===== ROWS =====
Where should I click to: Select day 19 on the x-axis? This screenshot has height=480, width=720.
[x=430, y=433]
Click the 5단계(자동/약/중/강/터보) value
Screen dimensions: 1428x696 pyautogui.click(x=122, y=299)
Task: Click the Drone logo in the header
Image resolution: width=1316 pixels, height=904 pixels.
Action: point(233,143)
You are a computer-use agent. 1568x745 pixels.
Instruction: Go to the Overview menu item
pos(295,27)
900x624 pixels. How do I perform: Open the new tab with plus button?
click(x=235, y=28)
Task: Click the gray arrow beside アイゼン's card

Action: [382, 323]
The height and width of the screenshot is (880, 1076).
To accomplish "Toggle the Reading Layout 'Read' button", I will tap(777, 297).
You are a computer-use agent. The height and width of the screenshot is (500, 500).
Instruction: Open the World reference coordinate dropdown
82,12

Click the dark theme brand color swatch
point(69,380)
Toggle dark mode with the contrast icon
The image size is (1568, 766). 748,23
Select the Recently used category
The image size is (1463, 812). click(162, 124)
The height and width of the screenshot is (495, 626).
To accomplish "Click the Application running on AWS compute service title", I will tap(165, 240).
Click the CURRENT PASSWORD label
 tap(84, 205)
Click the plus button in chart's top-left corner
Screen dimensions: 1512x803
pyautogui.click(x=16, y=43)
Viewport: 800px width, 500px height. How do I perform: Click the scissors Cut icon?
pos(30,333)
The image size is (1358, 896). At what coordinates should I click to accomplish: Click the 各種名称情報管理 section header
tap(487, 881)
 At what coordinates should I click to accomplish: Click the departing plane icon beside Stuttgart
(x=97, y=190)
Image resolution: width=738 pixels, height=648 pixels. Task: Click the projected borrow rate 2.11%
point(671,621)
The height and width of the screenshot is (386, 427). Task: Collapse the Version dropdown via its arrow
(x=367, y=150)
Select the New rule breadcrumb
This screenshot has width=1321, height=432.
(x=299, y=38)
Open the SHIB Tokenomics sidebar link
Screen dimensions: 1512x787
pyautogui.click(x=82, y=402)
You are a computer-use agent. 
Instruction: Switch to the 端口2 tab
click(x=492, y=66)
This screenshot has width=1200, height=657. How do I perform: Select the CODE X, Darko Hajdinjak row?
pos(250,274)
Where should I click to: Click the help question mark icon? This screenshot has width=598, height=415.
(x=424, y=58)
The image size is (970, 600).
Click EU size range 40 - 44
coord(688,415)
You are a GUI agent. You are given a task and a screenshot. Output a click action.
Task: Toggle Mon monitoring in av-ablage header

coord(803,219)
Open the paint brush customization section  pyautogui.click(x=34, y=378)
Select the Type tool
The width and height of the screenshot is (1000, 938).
=====
GIVEN PROBLEM -> Convert the lines of the listing between the line containing "Task: Click the Drone logo in the header" and the line containing "point(69,380)", inclusive, into a numbered list, leaving out any blank lines.

FULL RESPONSE ->
1. Task: Click the Drone logo in the header
2. Image resolution: width=1316 pixels, height=904 pixels.
3. Action: point(233,143)
4. You are a computer-use agent. 1568x745 pixels.
5. Instruction: Go to the Overview menu item
6. pos(295,27)
7. 900x624 pixels. How do I perform: Open the new tab with plus button?
8. click(x=235, y=28)
9. Task: Click the gray arrow beside アイゼン's card
10. Action: [382, 323]
11. The height and width of the screenshot is (880, 1076).
12. To accomplish "Toggle the Reading Layout 'Read' button", I will tap(777, 297).
13. You are a computer-use agent. The height and width of the screenshot is (500, 500).
14. Instruction: Open the World reference coordinate dropdown
15. 82,12
16. Click the dark theme brand color swatch
17. point(69,380)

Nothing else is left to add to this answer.